Marathon, le jeu de Bungie qui fait couler de l’encre ou des larmes selon les points de vue. Et oui, les papas de Halo ou de Destiny tentent un nouveau FPS ! Nouveau ? Oui et non car en 1994, Bungie sortait Marathon, un FPS dans l’espace et notre Marathon de 2026 se situe dans le même univers mais 99 ans plus tard ! Dingue et en parlant de ça, à la base, je pensais me reposer peinard à avancer ma backlog tandis que Shinzay testait le jeu. Il a même lancé un live et après… Son PC a pris feu, il a loupé le bus alors que c’est lui le chauffeur et il se trouverait dans la ville de Marathon en Grèce car il a confondu : écrire le test de Marathon avec écrire après la sieste à Marathon ! Bref, me voici dans le turfu !

Car même si nous sommes 99 ans après le premier jeu (que je n’ai jamais fait cela dit en passant) comme ça, nous ne serons pas perdu. Pas comme les colons de l’UESC Marathon qui se sont paumés sur la planète Tau Ceti IV et après plusieurs siècles sans nouvelles, tout le monde débarque : l’UESC, les méga corporations et vous ! Vous serez un « runner », une personne qui envoie sa conscience dans un corps cybernétique pour aller comprendre ce qui se passe, choper des ressources, faire la bagarre avec les autres runners, les IA, les soldats, la nature…
Honnêtement, la présentation du jeu n’aide pas à tout comprendre et on oublie vite le pourquoi du comment à cause des écrans de chargement sibyllins et longuets. Si en solo j’ai accédé aux missions en 30 secondes, il m’a fallu 3 minutes au minimum pour le multi et souvent, j’ai eu le droit à plus. Une fois en jeu, pas de soucis de connexion ou autre lag mais pour un jeu où le crossplay est présent, je m’attendais à plus de réactivité. Que ce soit sur Fortnite ou sur Space Marine 2, deux jeux multi que je fréquente beaucoup, je n’ai pas ce genre d’attente où je fixe l’écran avec le message « en attente ».

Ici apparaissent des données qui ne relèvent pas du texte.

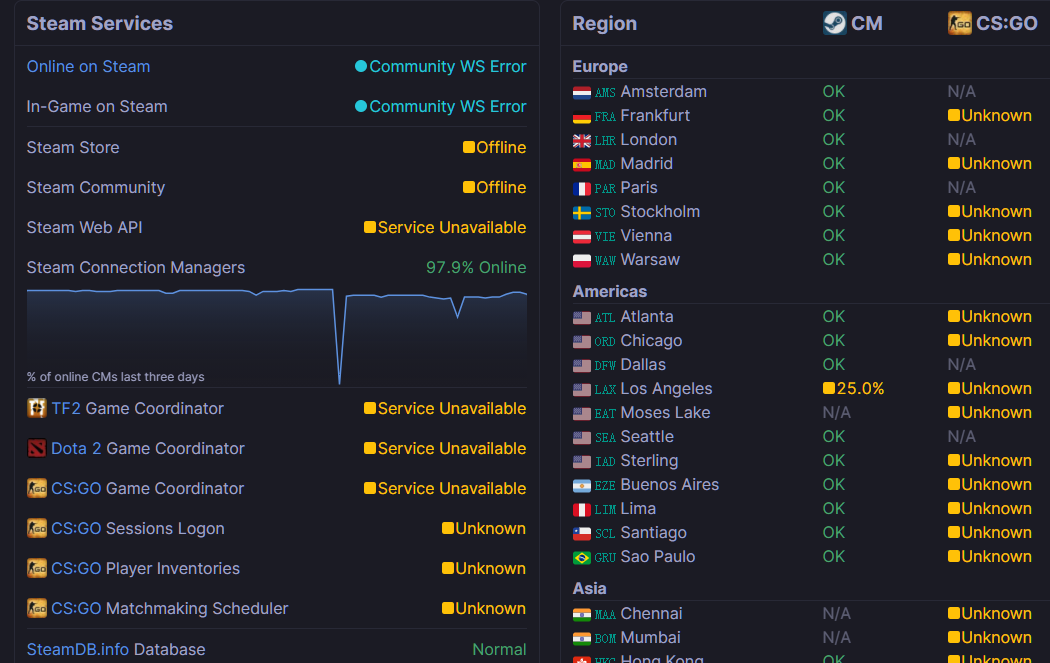
Task: Click the Steam CM column header icon
Action: click(x=834, y=23)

Et ce n’est pas comme si Marathon brillait par une technique de fou. Ciel terne et souvent pluvieux comme un cache misère digne des meilleurs techniques de la N64, j’ai des textures sans vie, sans vrais détails et souvent aux couleurs criardes où je me dis que le choix des coloris a été laissé à une école maternelle ou un peintre daltonien ou les deux ! Et je vous épargne les belles flèches sur certains éléments pour dire « enjambe moi » ou « passe par là ».
Nos avatars ne sont pas épargnés et sont coupés à la serpe dans un style « Tron » en pixels qui ne donnent pas envie de s’attacher à notre personnage. On choisit parmi quelques rares archétypes comme assassin, protecteur, soigneur, … et on se lance dans des missions à plusieurs en espérant vaincre pour gagner le point d’extraction, choper du matos et améliorer nos armes. Et… en tâchant de ne pas perdre lamentablement notre équipement en cas de défaites ardues ou de fuite en loucedé (hein les rois de la déconnexion rageuse).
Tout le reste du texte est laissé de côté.